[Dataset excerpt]
================
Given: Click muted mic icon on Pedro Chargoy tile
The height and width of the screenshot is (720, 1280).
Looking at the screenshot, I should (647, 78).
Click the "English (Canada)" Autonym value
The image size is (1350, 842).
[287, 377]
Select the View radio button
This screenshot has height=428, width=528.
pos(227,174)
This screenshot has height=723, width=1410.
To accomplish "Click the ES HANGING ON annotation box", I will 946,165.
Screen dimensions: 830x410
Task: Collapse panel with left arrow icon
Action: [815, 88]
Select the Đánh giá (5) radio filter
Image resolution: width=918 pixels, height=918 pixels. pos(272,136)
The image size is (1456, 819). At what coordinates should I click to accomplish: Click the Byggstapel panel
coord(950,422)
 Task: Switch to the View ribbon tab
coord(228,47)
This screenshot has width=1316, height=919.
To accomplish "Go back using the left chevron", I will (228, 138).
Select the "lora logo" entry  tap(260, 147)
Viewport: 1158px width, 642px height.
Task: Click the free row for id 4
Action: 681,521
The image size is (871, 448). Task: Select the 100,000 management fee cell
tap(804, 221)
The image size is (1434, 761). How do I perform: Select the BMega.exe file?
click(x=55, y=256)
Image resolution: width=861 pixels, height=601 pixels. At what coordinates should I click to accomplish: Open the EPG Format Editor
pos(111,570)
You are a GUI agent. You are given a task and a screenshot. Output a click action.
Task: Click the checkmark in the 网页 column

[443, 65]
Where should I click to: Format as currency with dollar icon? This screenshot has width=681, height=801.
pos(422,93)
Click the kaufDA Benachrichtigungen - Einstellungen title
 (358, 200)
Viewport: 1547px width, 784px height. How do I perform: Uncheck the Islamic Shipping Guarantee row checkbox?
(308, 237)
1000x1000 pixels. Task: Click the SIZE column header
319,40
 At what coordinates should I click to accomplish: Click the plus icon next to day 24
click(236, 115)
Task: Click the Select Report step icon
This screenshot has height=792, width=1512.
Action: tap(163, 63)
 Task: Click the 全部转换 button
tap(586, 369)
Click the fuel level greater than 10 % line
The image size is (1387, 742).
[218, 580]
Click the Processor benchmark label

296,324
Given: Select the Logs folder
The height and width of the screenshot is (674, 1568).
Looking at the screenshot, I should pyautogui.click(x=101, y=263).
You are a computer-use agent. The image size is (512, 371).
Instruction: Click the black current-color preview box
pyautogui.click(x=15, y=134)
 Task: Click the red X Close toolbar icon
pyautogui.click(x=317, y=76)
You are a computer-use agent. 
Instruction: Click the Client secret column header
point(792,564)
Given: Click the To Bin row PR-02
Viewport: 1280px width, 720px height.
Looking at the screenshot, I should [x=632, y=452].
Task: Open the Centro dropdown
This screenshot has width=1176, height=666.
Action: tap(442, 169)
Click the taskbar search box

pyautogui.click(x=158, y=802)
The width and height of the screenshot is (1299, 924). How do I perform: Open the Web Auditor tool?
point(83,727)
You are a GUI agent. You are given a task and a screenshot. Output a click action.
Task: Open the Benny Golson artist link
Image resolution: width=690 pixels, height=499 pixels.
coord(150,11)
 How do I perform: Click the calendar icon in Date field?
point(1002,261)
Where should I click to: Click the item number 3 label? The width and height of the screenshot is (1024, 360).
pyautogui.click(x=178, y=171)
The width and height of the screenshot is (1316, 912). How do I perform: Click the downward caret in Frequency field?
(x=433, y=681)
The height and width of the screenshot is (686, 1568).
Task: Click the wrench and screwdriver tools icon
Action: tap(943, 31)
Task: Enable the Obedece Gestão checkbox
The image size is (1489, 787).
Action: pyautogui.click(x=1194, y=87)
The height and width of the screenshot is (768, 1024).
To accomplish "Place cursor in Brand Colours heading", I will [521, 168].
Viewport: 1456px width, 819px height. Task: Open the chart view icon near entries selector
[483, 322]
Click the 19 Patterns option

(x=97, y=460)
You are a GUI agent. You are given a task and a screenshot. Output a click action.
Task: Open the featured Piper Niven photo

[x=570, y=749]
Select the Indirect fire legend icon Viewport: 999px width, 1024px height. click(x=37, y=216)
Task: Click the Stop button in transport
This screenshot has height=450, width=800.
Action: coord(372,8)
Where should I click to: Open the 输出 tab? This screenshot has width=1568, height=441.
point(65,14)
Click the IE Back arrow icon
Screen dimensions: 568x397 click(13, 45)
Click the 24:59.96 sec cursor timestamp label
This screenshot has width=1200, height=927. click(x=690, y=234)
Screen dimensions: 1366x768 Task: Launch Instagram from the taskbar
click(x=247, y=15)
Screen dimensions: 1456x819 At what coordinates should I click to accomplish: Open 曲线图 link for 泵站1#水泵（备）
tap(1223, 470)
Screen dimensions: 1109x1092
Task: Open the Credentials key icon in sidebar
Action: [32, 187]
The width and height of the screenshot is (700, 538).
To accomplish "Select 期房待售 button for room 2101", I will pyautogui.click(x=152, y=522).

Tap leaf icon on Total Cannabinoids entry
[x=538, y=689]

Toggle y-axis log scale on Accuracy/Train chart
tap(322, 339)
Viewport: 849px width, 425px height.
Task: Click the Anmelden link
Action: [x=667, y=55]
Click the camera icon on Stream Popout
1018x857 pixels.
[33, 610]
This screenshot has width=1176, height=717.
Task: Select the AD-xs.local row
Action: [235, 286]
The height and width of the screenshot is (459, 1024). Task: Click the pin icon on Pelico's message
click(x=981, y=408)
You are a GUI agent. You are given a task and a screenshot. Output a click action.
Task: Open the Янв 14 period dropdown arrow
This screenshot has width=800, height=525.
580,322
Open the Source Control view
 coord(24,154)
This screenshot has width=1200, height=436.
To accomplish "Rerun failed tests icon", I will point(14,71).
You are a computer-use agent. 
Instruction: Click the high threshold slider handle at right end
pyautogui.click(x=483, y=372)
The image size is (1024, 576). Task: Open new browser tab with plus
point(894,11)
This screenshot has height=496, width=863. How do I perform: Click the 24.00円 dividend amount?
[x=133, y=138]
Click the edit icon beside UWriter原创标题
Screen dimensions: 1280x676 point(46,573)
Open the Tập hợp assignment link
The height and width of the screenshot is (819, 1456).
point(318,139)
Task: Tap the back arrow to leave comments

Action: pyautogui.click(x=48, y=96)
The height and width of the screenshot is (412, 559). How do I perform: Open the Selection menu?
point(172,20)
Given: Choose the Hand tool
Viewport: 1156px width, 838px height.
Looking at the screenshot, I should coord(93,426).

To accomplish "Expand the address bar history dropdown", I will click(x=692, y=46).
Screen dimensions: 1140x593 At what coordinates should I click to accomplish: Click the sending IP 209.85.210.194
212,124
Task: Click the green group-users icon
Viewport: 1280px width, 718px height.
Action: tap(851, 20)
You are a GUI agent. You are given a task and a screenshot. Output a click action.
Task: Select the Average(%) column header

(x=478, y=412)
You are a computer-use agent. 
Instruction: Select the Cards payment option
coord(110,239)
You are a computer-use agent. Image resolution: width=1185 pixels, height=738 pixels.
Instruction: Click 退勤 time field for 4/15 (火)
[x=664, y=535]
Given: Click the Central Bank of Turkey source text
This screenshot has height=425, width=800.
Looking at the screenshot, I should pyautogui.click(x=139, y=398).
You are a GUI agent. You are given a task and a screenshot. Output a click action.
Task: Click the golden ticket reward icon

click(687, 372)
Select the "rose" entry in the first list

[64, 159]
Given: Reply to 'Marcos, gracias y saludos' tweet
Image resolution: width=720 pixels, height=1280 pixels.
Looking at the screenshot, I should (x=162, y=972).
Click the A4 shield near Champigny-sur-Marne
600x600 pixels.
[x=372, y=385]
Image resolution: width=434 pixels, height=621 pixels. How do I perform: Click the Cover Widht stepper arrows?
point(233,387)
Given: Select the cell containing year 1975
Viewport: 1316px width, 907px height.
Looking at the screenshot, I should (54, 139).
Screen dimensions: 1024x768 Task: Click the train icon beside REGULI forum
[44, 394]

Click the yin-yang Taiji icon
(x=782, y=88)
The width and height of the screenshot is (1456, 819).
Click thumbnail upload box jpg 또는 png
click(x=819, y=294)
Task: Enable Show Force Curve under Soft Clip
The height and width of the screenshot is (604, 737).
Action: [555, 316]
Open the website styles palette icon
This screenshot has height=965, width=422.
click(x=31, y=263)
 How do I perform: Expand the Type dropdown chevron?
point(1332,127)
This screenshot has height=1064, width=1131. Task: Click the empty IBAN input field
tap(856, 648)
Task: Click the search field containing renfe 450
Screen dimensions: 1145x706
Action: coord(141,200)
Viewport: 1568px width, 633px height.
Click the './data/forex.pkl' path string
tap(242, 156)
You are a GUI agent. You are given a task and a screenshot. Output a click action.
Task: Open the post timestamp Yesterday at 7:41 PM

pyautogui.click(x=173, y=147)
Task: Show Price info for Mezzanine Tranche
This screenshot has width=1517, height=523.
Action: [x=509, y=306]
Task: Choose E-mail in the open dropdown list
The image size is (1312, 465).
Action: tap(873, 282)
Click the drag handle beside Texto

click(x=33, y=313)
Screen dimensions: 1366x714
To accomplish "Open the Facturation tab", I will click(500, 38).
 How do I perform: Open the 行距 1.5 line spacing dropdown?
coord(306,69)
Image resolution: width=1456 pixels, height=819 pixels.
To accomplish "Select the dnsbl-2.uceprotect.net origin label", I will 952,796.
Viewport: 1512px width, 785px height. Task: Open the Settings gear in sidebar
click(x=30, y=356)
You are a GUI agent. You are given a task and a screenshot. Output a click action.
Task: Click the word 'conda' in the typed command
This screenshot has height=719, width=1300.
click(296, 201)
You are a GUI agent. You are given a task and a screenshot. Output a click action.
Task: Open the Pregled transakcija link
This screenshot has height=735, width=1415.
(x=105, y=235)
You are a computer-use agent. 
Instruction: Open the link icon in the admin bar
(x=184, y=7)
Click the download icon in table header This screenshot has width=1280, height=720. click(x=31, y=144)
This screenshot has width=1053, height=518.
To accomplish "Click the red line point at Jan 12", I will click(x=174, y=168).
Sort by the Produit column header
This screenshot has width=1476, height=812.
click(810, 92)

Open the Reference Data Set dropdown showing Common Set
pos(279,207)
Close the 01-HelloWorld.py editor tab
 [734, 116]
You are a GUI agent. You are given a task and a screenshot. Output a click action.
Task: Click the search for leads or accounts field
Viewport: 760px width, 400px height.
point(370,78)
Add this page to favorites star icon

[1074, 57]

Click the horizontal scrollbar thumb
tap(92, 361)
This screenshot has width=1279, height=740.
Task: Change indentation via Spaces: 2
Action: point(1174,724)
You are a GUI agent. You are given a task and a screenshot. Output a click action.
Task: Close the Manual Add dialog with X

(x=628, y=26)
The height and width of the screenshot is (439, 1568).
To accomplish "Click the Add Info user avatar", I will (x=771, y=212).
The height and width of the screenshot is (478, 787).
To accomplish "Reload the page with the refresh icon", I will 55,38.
================
### WHAT IS ASKED:
Reproduce everything from the start of the material down to the line containing "coord(228,47)", substituting "option button" for "radio button" and leaving all else unchanged.

### RESPONSE:
Given: Click muted mic icon on Pedro Chargoy tile
The height and width of the screenshot is (720, 1280).
Looking at the screenshot, I should (647, 78).
Click the "English (Canada)" Autonym value
The image size is (1350, 842).
[287, 377]
Select the View option button
This screenshot has height=428, width=528.
pos(227,174)
This screenshot has height=723, width=1410.
To accomplish "Click the ES HANGING ON annotation box", I will 946,165.
Screen dimensions: 830x410
Task: Collapse panel with left arrow icon
Action: [815, 88]
Select the Đánh giá (5) radio filter
Image resolution: width=918 pixels, height=918 pixels. pos(272,136)
The image size is (1456, 819). At what coordinates should I click to accomplish: Click the Byggstapel panel
coord(950,422)
 Task: Switch to the View ribbon tab
coord(228,47)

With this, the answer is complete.